Cinquantasette e cinquantasei: perché le due sezioni sono quasi uguali
Nella Chloe il telaio misura 56 millimetri e l'anta 57. Un millimetro di differenza è quasi una parità, e produce un risultato preciso: il profilo che circonda la finestra ha uno spessore costante per tutto il perimetro, senza il salto dimensionale fra parte fissa e parte mobile che vedi in serie come la Mista, dove il telaio da 45 e l'anta da 57 creano invece una gerarchia visibile. Qui il contorno della finestra si legge come un unico bordo bombato e omogeneo. È anche il motivo per cui la Chloe si difende bene sulle finestre grandi e sulle portefinestre: la persiana chiusa ha un profilo generoso che regge il confronto con superfici ampie e non risulta esile. Il catalogo riconduce proprio a queste sezioni la notevole robustezza della serie. Il rovescio della medaglia è che su vani finestra piccoli un contorno così importante rischia di stringere la percezione dell'apertura: in quel caso serie con telaio più contenuto danno un risultato più equilibrato, ed è una valutazione che facciamo insieme sulle tue finestre reali.

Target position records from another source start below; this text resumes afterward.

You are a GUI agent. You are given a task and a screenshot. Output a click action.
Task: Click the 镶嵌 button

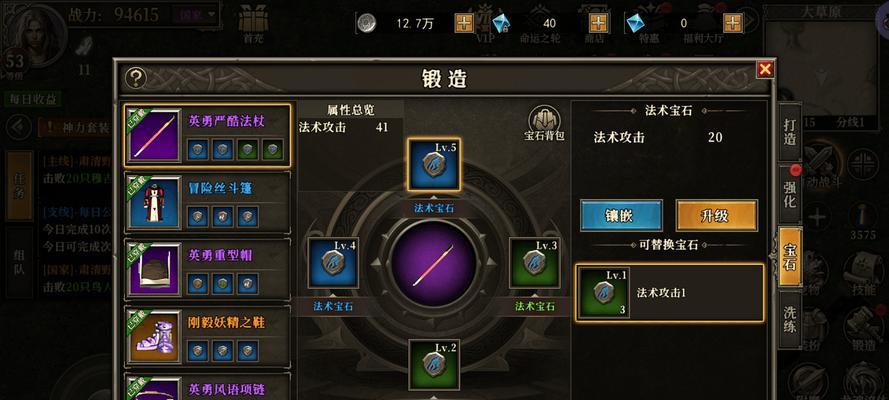[x=621, y=215]
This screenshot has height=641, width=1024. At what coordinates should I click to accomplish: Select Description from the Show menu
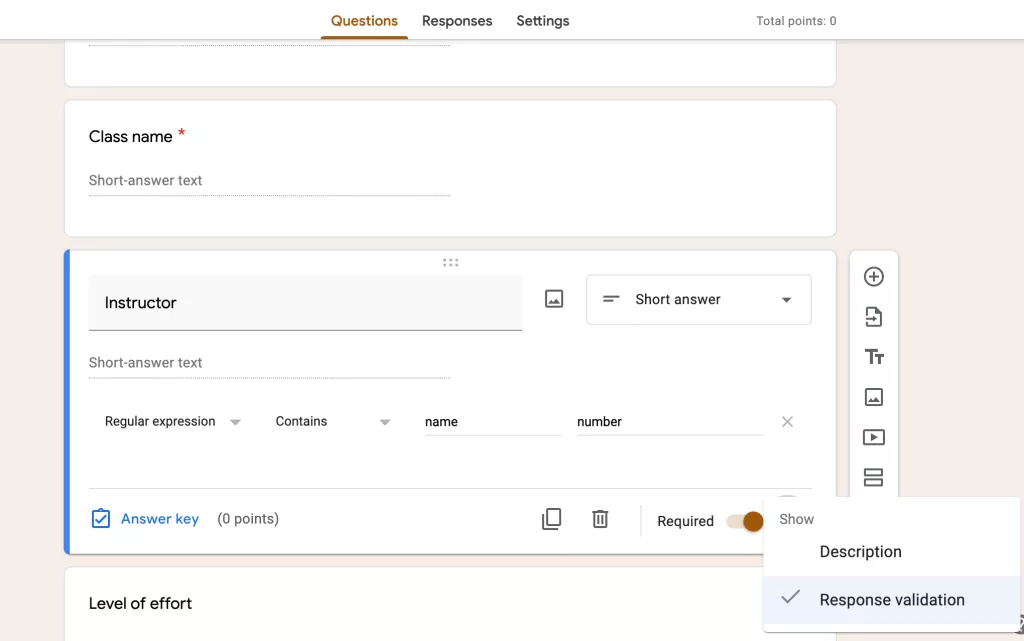pyautogui.click(x=860, y=552)
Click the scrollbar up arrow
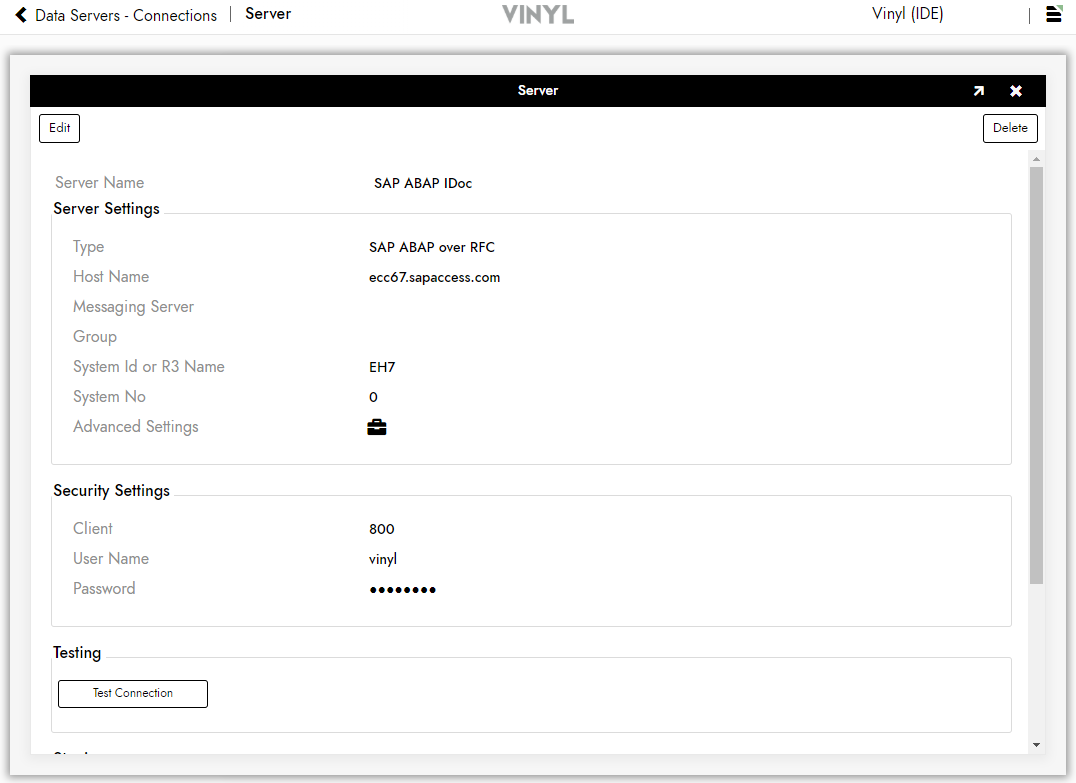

Ville, attici e case dove la facciata è progettata
La Chloe chiede di essere vista. Sta bene sulle ville con giardino fra i Castelli Romani, Ariccia e Genzano, dove il prospetto principale è composto e la persiana partecipa al disegno insieme alle cornici e agli infissi. Sta bene sulle case padronali e sui casali importanti della pianura pontina, fra Sermoneta e Cori, dove le finestre sono alte e il profilo generoso non risulta mai sproporzionato. Sta bene sugli attici e sugli ultimi piani romani con terrazzo, quando le portefinestre sono l'elemento dominante e il committente vuole una finitura che non sembri di serie. Funziona anche in ristrutturazione integrale, come sostituzione di persiane in legno modanate, perché l'arrotondamento più l'incisione danno un profilo articolato che regge il paragone con la falegnameria originale. Dove invece diventa una scelta discutibile è nell'edilizia contemporanea a linee nette, dove la curva è in contrasto con tutto il resto: lì la serie corretta è la Quadra, che porta anta e telaio complanari da 48 millimetri e profili squadrati. Il criterio è sempre lo stesso: si sceglie la persiana che continua il discorso già iniziato dall'edificio.
Bloccare l'anta senza rovinare il disegno: il fermaimposta a scomparsa
Il catalogo attribuisce all'insieme degli accessori coordinati la ragione per cui definisce la Chloe un prodotto di altissima qualità, e nella pratica la cosa si traduce in una serie di pezzi disegnati per stare insieme: cremonese, cerniere, tappi, guarnizioni e comandi di movimentazione delle lamelle. Su una serie giocata sul dettaglio, l'omogeneità di questi elementi conta più che altrove: una cerniera con un profilo estraneo o un tappo di forma diversa rovinerebbe proprio il lavoro fatto sull'incisione. Vale lo stesso ragionamento per il blocco dell'anta, che su molte case è la cosa più brutta della facciata. Gruppo Mia produce Giraffa, un sistema di bloccaggio completamente a scomparsa: si infila all'interno del fascione, quindi dall'esterno non si vede nulla, si aziona movimentando la leva tramite l'apposito anello ed è applicabile anche su persiane con fascione senza telaio. Su una Chloe, dove il perimetro è un profilo continuo e bombato, evitare un fermo esterno a vista non è un capriccio. A richiesta puoi poi passare alla ferramenta storica, con bandelle e spagnolette di chiusura in colore nero, combinazione che sui prospetti chiari produce un contrasto forte e molto tradizionale.